Excerpt provided Start Marker

No Mom or Dad wants their adult children to view them as a walking ATM. Still, when they’re struggling financially, what are you going to do?
One thing’s for sure: A lot of them do need help. The typical 25- to 29-year-old owes more than $35,000, according to a recent study from PNC Financial Services—and only about 40% of them say their debts include student loans. No wonder that between credit card balances, car payments, and other bills, 78% of the millennials with debt reported in a new Ameriprise survey that they feel woefully overextended.
If your child is one of them, of course you want to help. These steps will let you do that—without undermining his autonomy or risking your own financial security.
Offer Advice, Not Cash
Resist the impulse to provide a handout, at least initially. After all, you probably need the money for retirement. Plus, you’ll lose a teachable moment. “Bailing your kids out doesn’t help them learn fiscal responsibility,” says financial adviser Deena Katz, an associate professor of personal financial planning at Texas Tech University.
Instead, she suggests, offer to review your child’s expenses and identify ways to free up cash to help with debt payments. Junior isn’t eager to share details about his money with Mom and Dad? Encourage him to use sites such as youneedabudget.com to create a workable plan. Or offer to pay for a year of budgeting help from a professional adviser at a financial planning site such as LearnVest.com ($89 setup, $19.99 a month).
Tackle the Plastic
Twentysomethings often pay lofty credit card rates of 22% or higher owing to their meager credit history and low credit scores (average for millennials: 628). Suggest your child call her issuer and ask for a lower rate, pointing out—if true—her history of on-time payments. “If the provider doesn’t budge, use Bankrate.com or CreditCards.com to shop for a lower-rate card to transfer the balance,” says Beth Kobliner, author of Get a Financial Life: Personal Finance in Your Twenties and Thirties.

Excerpt provided End Marker
Data under study Start Marker

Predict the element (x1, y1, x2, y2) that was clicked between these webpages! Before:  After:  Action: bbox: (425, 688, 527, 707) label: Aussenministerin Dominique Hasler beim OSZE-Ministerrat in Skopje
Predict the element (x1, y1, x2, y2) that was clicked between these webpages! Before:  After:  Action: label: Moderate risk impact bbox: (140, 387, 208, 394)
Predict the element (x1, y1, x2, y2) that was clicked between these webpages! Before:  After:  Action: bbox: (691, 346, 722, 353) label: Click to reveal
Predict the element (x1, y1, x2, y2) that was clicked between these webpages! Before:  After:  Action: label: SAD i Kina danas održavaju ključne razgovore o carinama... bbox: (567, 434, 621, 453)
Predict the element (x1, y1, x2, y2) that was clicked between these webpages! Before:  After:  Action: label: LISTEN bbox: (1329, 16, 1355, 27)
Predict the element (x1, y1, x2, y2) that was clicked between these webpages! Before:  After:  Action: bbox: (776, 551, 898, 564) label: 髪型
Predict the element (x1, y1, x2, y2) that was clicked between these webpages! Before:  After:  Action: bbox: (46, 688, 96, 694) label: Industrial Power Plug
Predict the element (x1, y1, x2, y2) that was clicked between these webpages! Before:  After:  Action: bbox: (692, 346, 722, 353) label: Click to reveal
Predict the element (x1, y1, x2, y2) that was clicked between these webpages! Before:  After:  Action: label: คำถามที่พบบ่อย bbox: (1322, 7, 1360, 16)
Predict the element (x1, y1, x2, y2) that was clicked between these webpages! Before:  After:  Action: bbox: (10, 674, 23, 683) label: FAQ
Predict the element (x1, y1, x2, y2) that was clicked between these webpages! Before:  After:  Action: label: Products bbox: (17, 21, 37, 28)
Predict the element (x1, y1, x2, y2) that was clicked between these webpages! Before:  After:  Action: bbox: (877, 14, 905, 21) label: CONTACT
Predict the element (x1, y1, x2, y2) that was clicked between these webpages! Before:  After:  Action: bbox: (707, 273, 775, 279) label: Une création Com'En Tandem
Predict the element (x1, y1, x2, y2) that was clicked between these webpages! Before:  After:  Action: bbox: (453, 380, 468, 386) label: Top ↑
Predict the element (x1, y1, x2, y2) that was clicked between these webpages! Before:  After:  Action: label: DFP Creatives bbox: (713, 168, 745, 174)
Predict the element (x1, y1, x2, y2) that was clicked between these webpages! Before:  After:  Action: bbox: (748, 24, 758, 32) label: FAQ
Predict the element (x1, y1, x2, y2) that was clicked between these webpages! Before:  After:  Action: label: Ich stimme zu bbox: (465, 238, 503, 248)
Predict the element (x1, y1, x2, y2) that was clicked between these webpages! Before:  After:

Data under study End Marker

• _What this exercise asks_:
A – Answer these from the article about adult children's debt:
(i) According to the PNC Financial Services study, how much does the typical 25- to 29-year-old owe?
(ii) What is the setup fee at LearnVest.com?
(iii) What is the average credit score given for millennials?
B – Write out the passage of the article about adult children's debt, starting with "One thing’s for" and going on through "own financial security.", with the wording unchanged.
Rely only on the article about adult children's debt for what follows.

• _Exercise solutions_:
A –
(i) More than $35,000
(ii) $89
(iii) 628

B –
One thing’s for sure: A lot of them do need help. The typical 25- to 29-year-old owes more than $35,000, according to a recent study from PNC Financial Services—and only about 40% of them say their debts include student loans. No wonder that between credit card balances, car payments, and other bills, 78% of the millennials with debt reported in a new Ameriprise survey that they feel woefully overextended.
If your child is one of them, of course you want to help. These steps will let you do that—without undermining his autonomy or risking your own financial security.